4 John Carpenter Street & 1 Tallis Street, EC4
Built: 1885-87
Architect:  Sir Horace Jones, extension by Andrew Murray
Location: Bridewell
Listing: Grade II   (1980)

The Tallis Street aspect and (right) the J. Carpenter Street elevation including the extension.

Founded in 1880 the Guildhall School of Music and Drama has grown from 62 students to roughly 1,000 today and is one of the highest ranking arts schools in the UK.  From 1887 to 1977, it occupied these premises, which included 45 studios, an organ room and a large practice and performance space.  In the late 1970s, it relocated to the Barbican.

The interior of the former Organ Room.

After being vacated, almost a century later after being built, the Guildhall School of Music building was incorporated into the vast, lugubrious, visually impregnable London headquarters of JP Morgan Chase.  This process appears to have been much less sympathetic that the incorporation, in the same JPMC complex, of the former City of London School.

The 1898 extension by A Murray.

The original building had nine window bays along Tallis Street (facing south) and seven along John Carpenter Street (facing east).  In 1897-98 it was extended by a further five bays along John Carpenter Street, to a design by Andrew Murray.  Considering the late Victorian period of the original design, the old Guildhall School displays a stylistic unity and formality we normally associate with later, Edwardian Classical facades.  The extension by Murray is slightly grander in effect (and with higher ceiling) but overall, generously executed.

L to R: terracotta ornamental panel, scrolled pediment over the entrance to the extension, oculus surmounted by commemorative plaque and surrounded by floral swags.

### GIVEN DATA
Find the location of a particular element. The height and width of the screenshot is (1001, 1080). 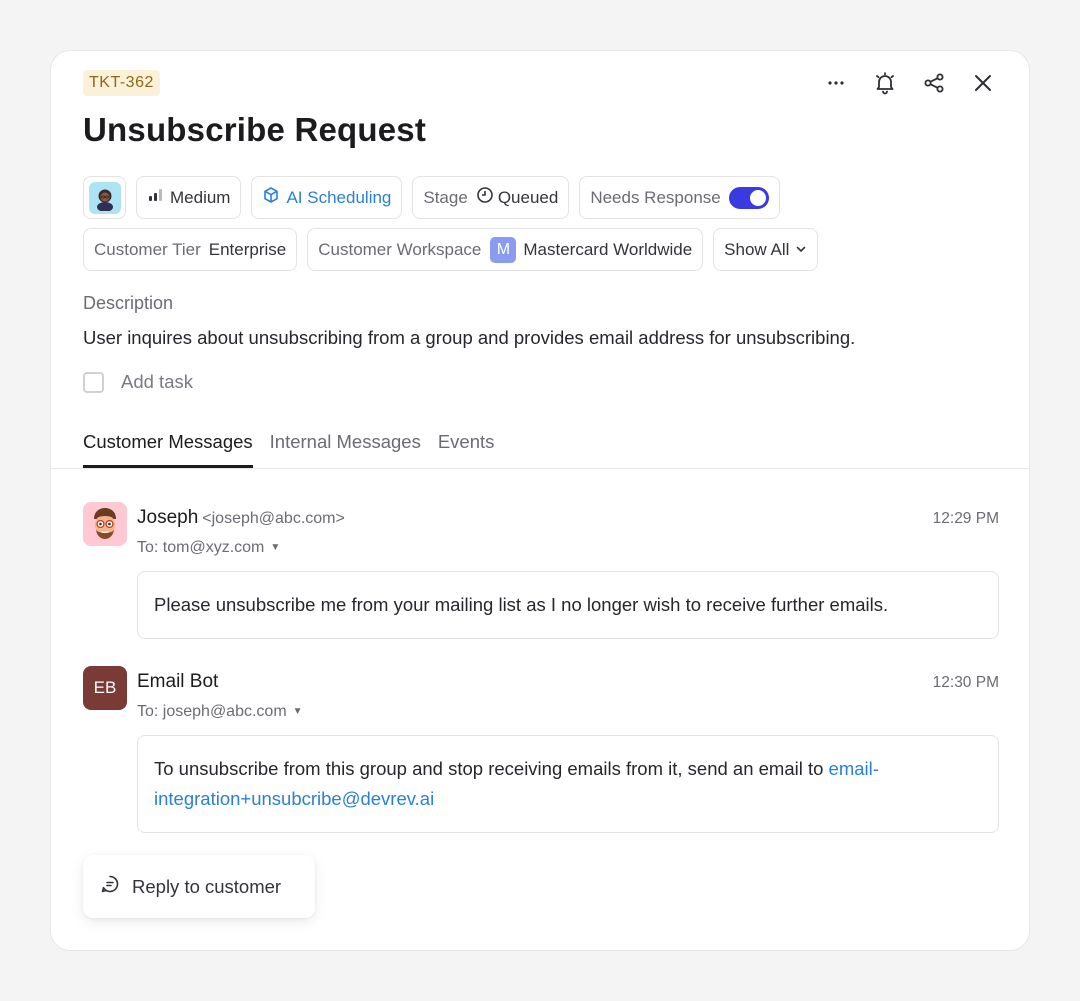

share-icon is located at coordinates (934, 83).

### TASKS TO PERFORM
A: Could you edit the stretch of the building description from "The interior of" through "by A Murray." so that "lugubrious" reads "gloomy", and give that stretch back in full?
B: Using the building description, answer these:
(i) In what year was the Guildhall School of Music and Drama founded?
(ii) How many studios did the premises include?
(iii) By how many bays was the building extended along John Carpenter Street in 1897-98?

### EXERCISE ANSWERS
A:
The interior of the former Organ Room.

After being vacated, almost a century later after being built, the Guildhall School of Music building was incorporated into the vast, gloomy, visually impregnable London headquarters of JP Morgan Chase.  This process appears to have been much less sympathetic that the incorporation, in the same JPMC complex, of the former City of London School.

The 1898 extension by A Murray.

B:
(i) 1880
(ii) 45
(iii) Five